§ Instructions for the task:
Among the entries that follow, tally the lines with the string "computer". Give no more than the number.

#####

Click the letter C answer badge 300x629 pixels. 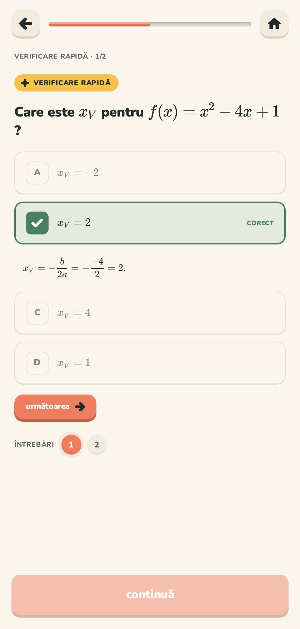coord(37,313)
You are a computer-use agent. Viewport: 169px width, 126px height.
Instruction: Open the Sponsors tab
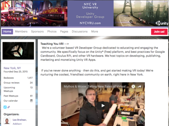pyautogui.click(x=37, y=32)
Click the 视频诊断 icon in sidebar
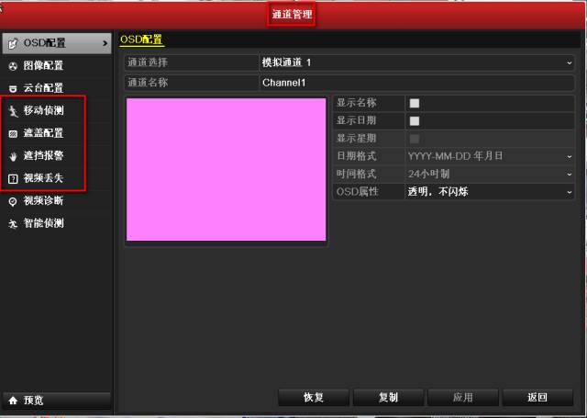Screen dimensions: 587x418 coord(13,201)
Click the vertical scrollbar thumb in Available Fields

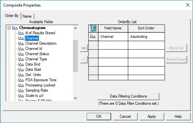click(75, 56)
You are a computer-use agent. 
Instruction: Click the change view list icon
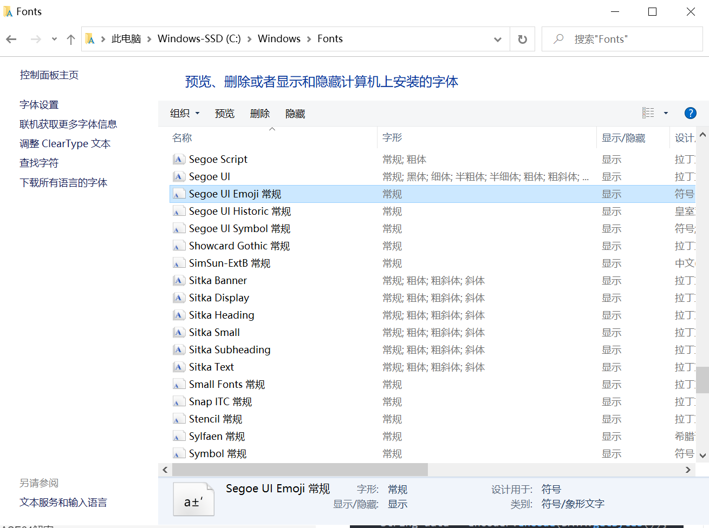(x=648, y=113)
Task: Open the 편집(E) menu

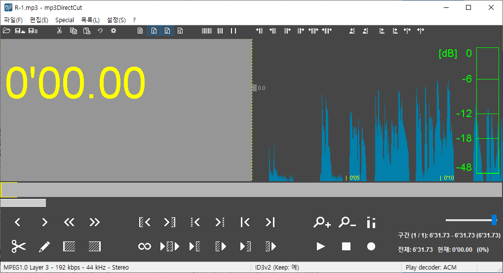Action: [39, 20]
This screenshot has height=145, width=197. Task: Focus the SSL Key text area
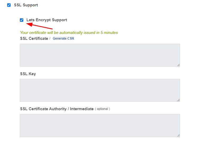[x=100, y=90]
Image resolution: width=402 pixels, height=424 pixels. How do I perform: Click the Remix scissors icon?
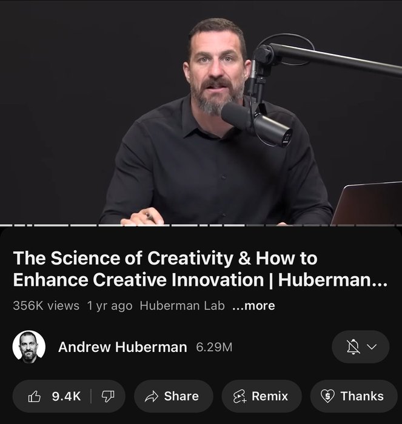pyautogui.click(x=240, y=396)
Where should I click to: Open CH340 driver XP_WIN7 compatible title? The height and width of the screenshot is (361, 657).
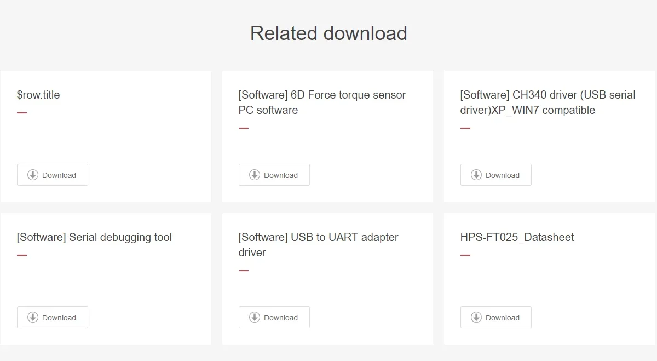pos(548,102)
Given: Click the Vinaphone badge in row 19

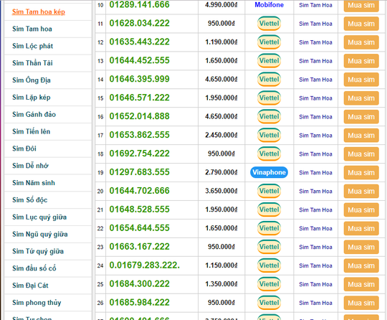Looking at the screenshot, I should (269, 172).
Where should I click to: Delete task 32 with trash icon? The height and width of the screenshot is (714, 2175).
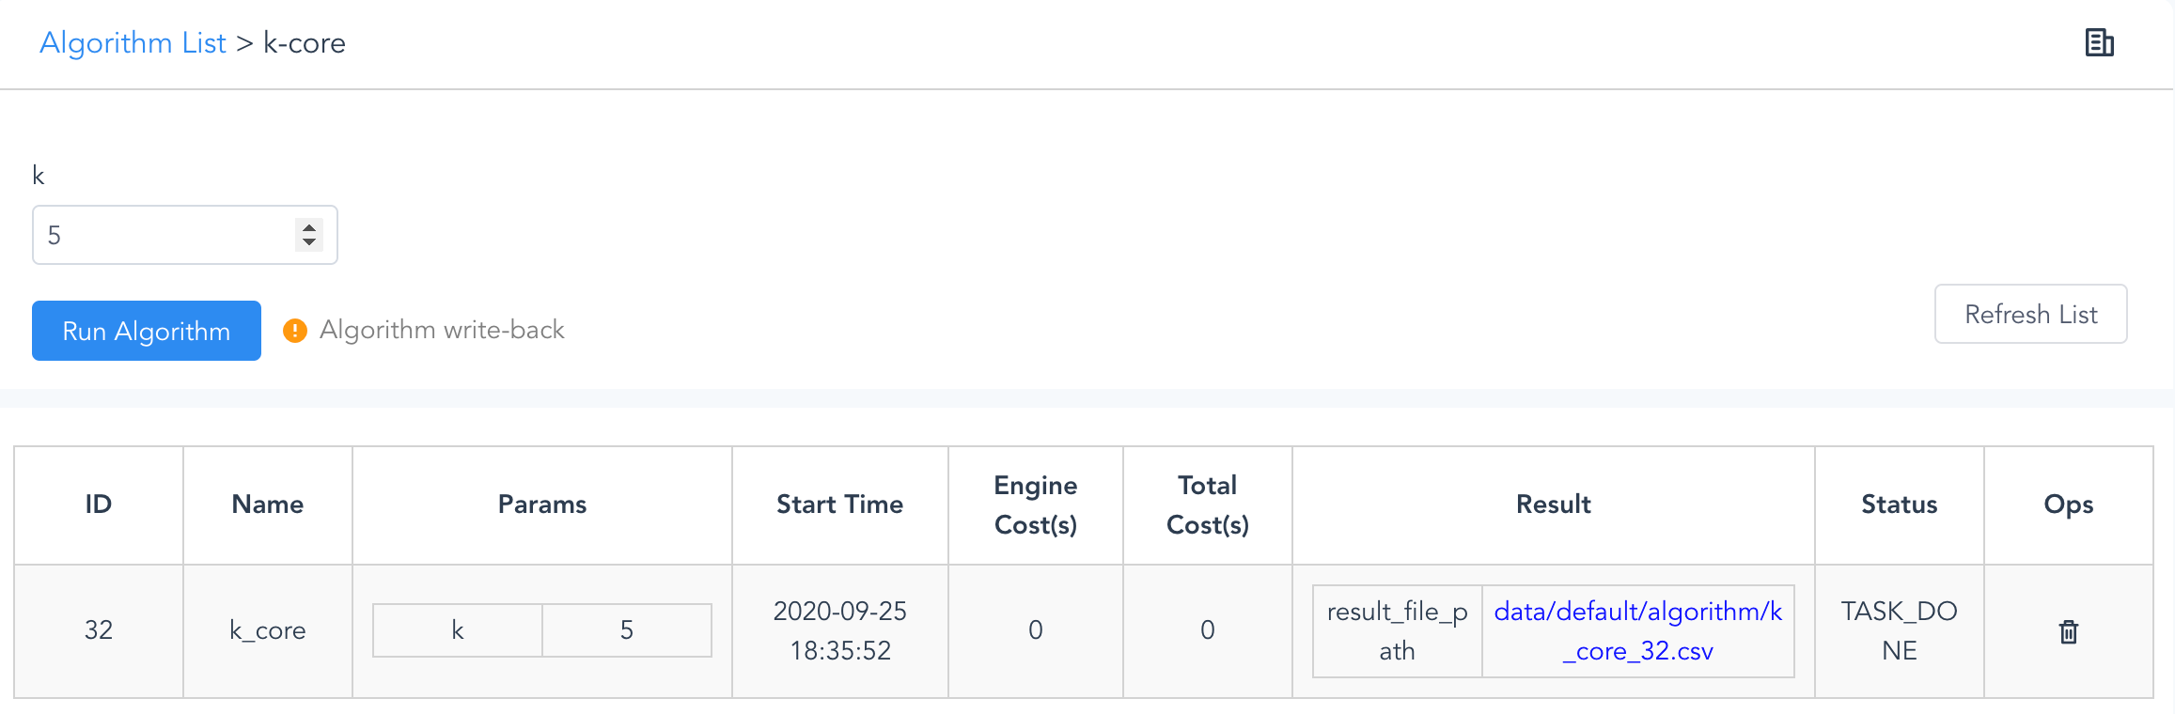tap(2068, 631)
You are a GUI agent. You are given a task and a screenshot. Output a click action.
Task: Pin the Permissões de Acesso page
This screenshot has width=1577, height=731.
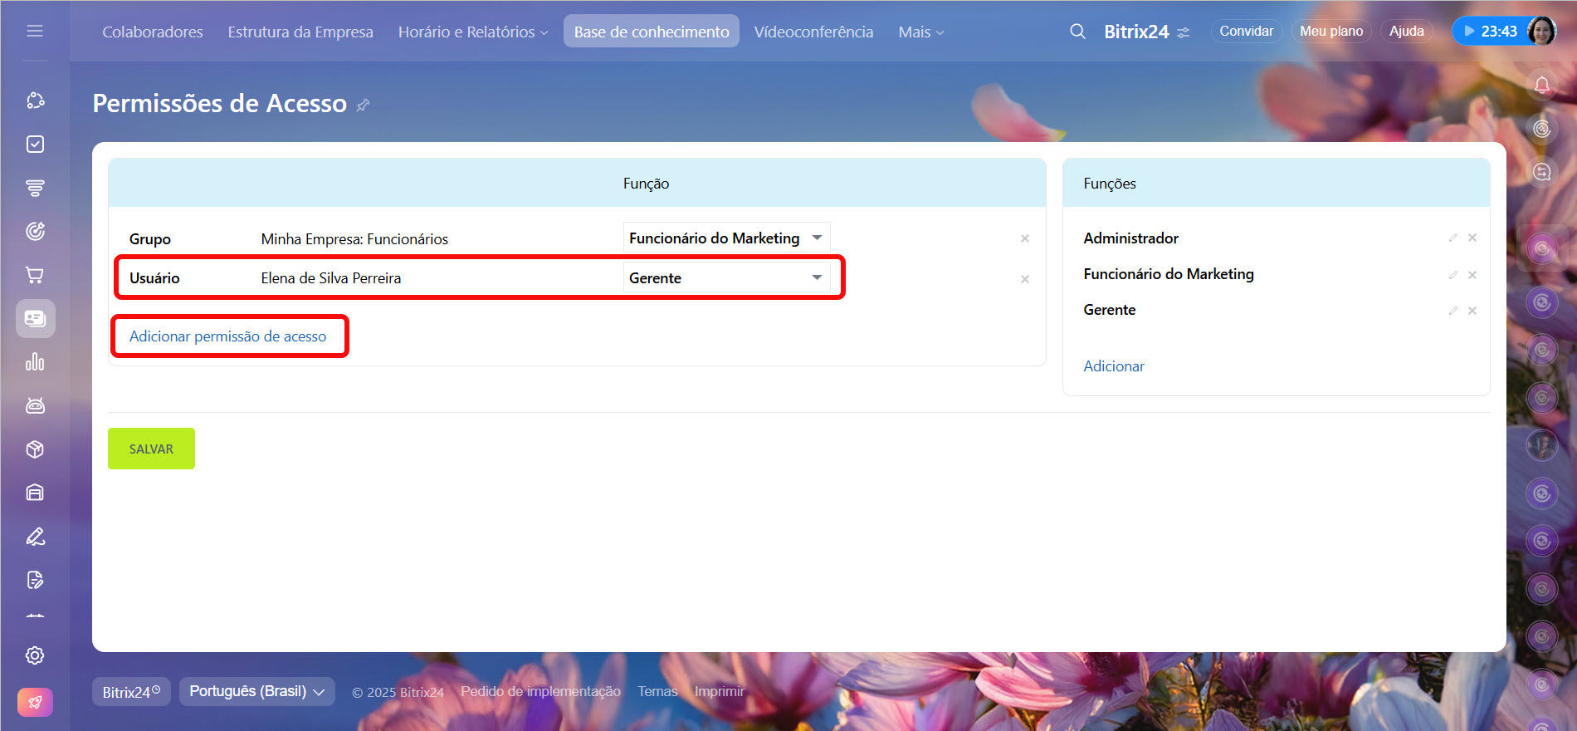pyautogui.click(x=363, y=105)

#####

§ Problem solution:
2